Obviously, as you might imagine, our number one focus is managing asset quality and certainly the rapid disposition of non-performing assets. However, the core elements of the franchise continue to perform well and, in fact, in some areas are improving. As an example, mortgage banking earned roughly $1.8 million during the quarter; those results merely matched our first quarter of fiscal year ‘08 despite the difficult market.

We did about $264 million in gross originations and sold 97% of them, resulting in the gain of $1.8 million. Margins have actually increased year over year from roughly 63 basis points to 81 basis points.

Controlling the size of our balance sheet and indeed loan growth is certainly a top priority for the company.

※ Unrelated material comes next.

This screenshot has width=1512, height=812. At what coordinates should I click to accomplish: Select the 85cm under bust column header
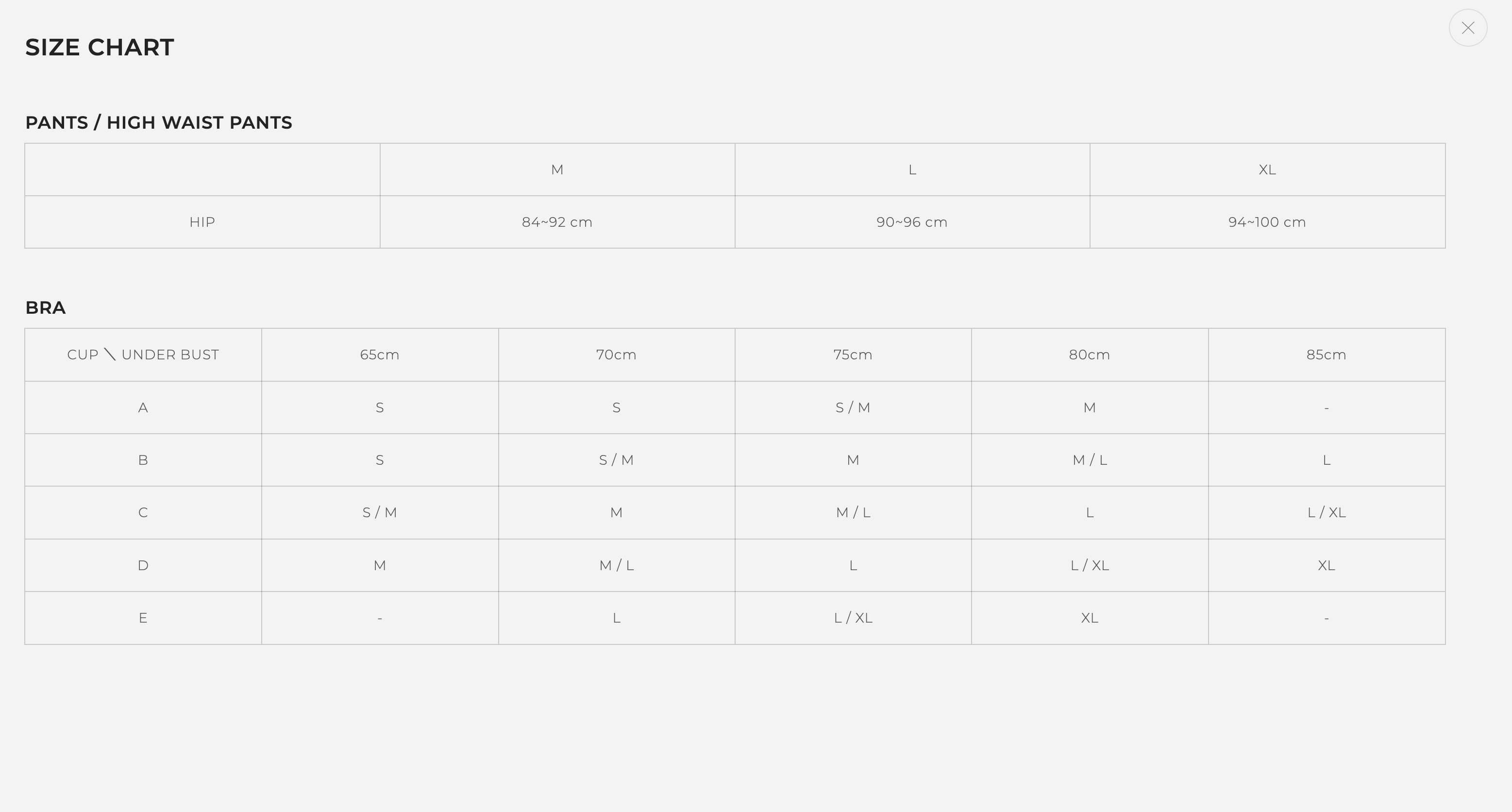tap(1326, 355)
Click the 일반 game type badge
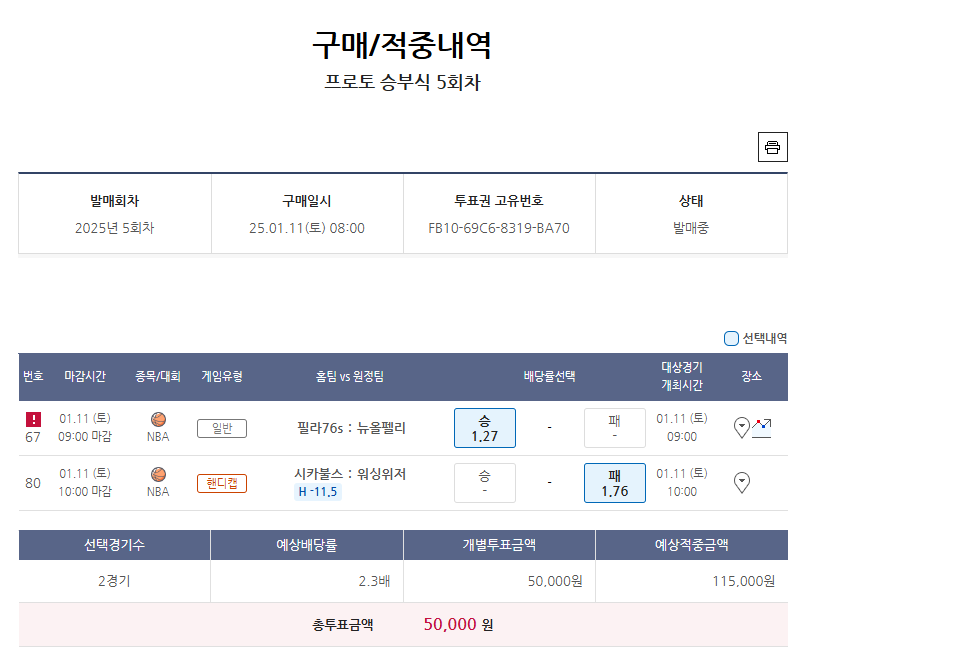960x649 pixels. (x=222, y=428)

Loan servicing results on the other hand included a mortgage servicing rights impairment of $292,000, even though internal prepayment speeds have remained relatively flat.

We continue to pursue smart retail lending expansion opportunities, as well as in the wholesale area due to the dramatic changes in the competitive landscape of mortgage banking. These strategies should help to not only preserve our existing levels of mortgage banking revenue but hopefully expand them.

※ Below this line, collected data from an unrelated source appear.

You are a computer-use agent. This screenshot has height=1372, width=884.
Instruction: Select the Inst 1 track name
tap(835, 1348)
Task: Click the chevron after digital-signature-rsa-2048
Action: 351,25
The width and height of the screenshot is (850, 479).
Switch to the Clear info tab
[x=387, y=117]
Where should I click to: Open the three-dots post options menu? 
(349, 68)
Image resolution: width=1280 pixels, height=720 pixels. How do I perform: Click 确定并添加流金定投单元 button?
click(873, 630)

On the commercial lending front, again, growth has been controlled to a modest net $15 million. That net was arrived at by originating roughly $63 million during the quarter, $16 of which was pure C&I lending, $37 million was in commercial real estate. Of the $63 million, $44 was a fixed rate nature, although we do not extend rates beyond five years and $9 million was at a pure floating rate basis. Commercial portfolio yields during the quarter improved by 10 basis points.

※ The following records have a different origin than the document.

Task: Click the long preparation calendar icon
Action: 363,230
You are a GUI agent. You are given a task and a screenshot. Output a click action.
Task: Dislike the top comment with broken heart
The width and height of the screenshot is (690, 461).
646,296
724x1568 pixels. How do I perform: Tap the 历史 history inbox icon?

Looking to the other side of the balance sheet, our deposit activity has been greatly impacted by customer concerns in light of unprecedented governmental involvement in media focus. The more difficult elements we’ve had to deal with is the liquidity issues that our larger competitors are battling. They’ve addressed it by paying rates of interest adding incredible stress to the yield term.

We’ve responded to these challenges by being more aggressive on our public funds program, particularly in Michigan where collateralization is not required. In addition, the Cedar Program has been quite successful in not only retaining but attracting some large deposit relationships.

Poor account growth for retail and businesses continues to be strong and that is our number one deposit strategy. Despite changes in balances, we continue to pursue these increases in core relationships that we firmly believe will be very beneficial to the bank when the cycle normalizes.

As an example, net checking account growth for both consumer and business accounts was 556 accounts for the quarter. To augment liquidity and be defensive in light of the competitive situation that we’re facing, we have obtained some broker CD’s as a temporary funding strategy. All told, our constant deposits actually declined 20 basis points during the quarter.

Clearly, the recent Fed action of lowering rates by 50 basis points will impact the company. I do not believe we’re going to benefit much, if at all, from the drop in rates on the deposit side, again, due to the reasons I cited previously and there certainly will be, I believe, some negative consequences on the margin side as we are slowly asset sensitive and those assets will be pricing lower as the [inaudible] dates approach. David will comment more on the margin analysis.

Our expense control and operation results have been excellent, if you exclude REO activity, which is clearly difficult to control. As an example, our non-interest expense ratio, absent REO expenses to average assets, was 2.50% a year ago; today it is 2.43%. I think this is particularly noteworthy when you consider the fact that we’ve added four officers to the organization over the last four quarters, which include in Hicksville in Columbus and Cleveland Heights and a de novo grocery store branch on the west [inaudible].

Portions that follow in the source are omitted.